FYI, he original link has the actual images: http://www.nasa.gov/mission_pages/hubble/science/transit-mir...


> Hubble cannot look at the Sun directly.

anyone know why not?


I don't know fully the details, but I worked on the Hubble servicing missions (I did the engineering on the boxes that transported up new cameras, gyros etc). I did not work on the actual cameras, except to package them up.

I suspect that the answer is that the cameras are designed to look into some of the deepest darkest regions of space, and are freakishly sensitive. So much so that keeping the cameras at frigid temperatures is a requirement in order to make sense of the signal they collect. Pointing it at the sun, I would assume, would be at best unusable, and at worst damaging.

For some perspective - look up the NICMOS camera:

http://en.wikipedia.org/wiki/Near_Infrared_Camera_and_Multi-...

There was a thermal short in the cooler that threatened it's life span, so they cooked up an external cooling system in order to keep the camera at some absurdly cold temperature like 60 Kelvin. (I could be wrong about the temp - but it's COLD).

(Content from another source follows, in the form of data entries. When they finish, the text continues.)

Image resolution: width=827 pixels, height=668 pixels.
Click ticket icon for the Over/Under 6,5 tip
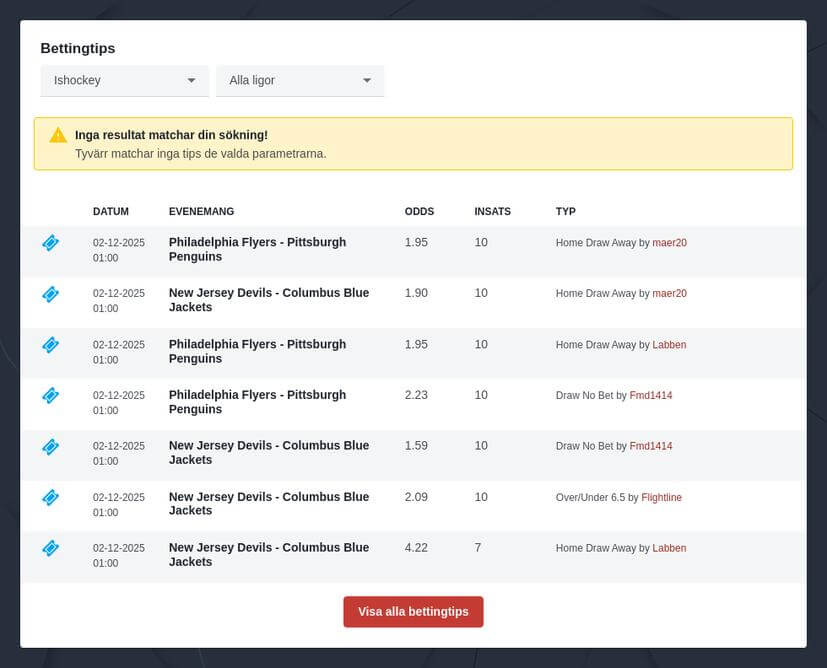[x=50, y=497]
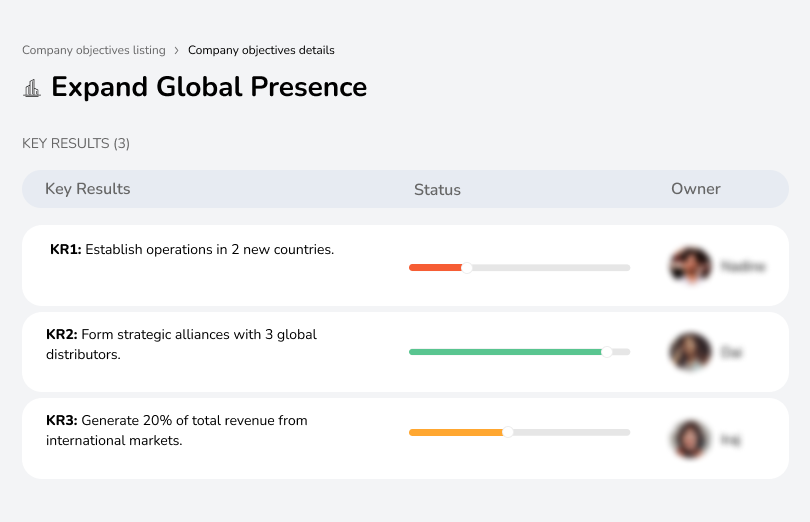Click the Company objectives details breadcrumb
The image size is (810, 522).
click(261, 50)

A good question, to which I do not know the answer. I would imagine the problem is either that there are parts that cannot be allowed to get too hot, or that stray light might wreck optical sensors.

So I looked into it. Wikipedia[1] explains that the Sun is never allowed to illuminate any part of the Optical Telescope Assembly. And therefore Hubble never points within 50 degrees of the Sun. This is the "Solar Avoidance Angle". A forum on NasaSpaceFlight.com[2] has a message that adds more detail:

  In general the following viewing constraints apply:
  - 50 degree solar avoidance angle
  - 20 degree from illuminated Earth
  -  6 degree from dark Earth limb
So it seems very likely that the problem would be stray light wrecking optical sensors.

I don't know this, however. Further info from someone knowledgeable, would be nice.

[1] https://en.wikipedia.org/wiki/Hubble_space_telescope

[2] http://forum.nasaspaceflight.com/index.php?topic=17256.0


(http://www.stsci.edu/hst/wfpc2/software/wfpc2-help-sun_angle...)

> Most HST observations are made when the target is roughly 90 degrees from the sun. However, scheduling constraints can force the observation into other sun angles.

> The brightest backgrounds result when sources in the ecliptic plane are observed close to the sun. If you are concerned about the worst-case sky background, you may wish to try setting "sun angle" to 50 degrees, which is the HST solar avoidance angle. Ecliptic longitudes less than 50 degrees are possible for sources far from the celestial equator, but for these sources the zodiaical light is already moderately low.

> The lowest backgrounds occur when sources are farthest from the sun, i.e., "sun angle" = 150 to 180 degrees.


Just like you can't look at the sun directly - because it's too bright... and Hubble is constructed to mainly look at the faint objects far-far away.


I believe it's because the optics and instrumentation would be damaged by light and heat. If I recall correctly observing the earth is also outside of its design parameters.


Ever seen an ant fried with a magnifying glass?

Well, replace the ant with a zillion dollars' worth of ultra-sensitive cryogenic CCDs and scale up the magnifying glass by a factor of a lot.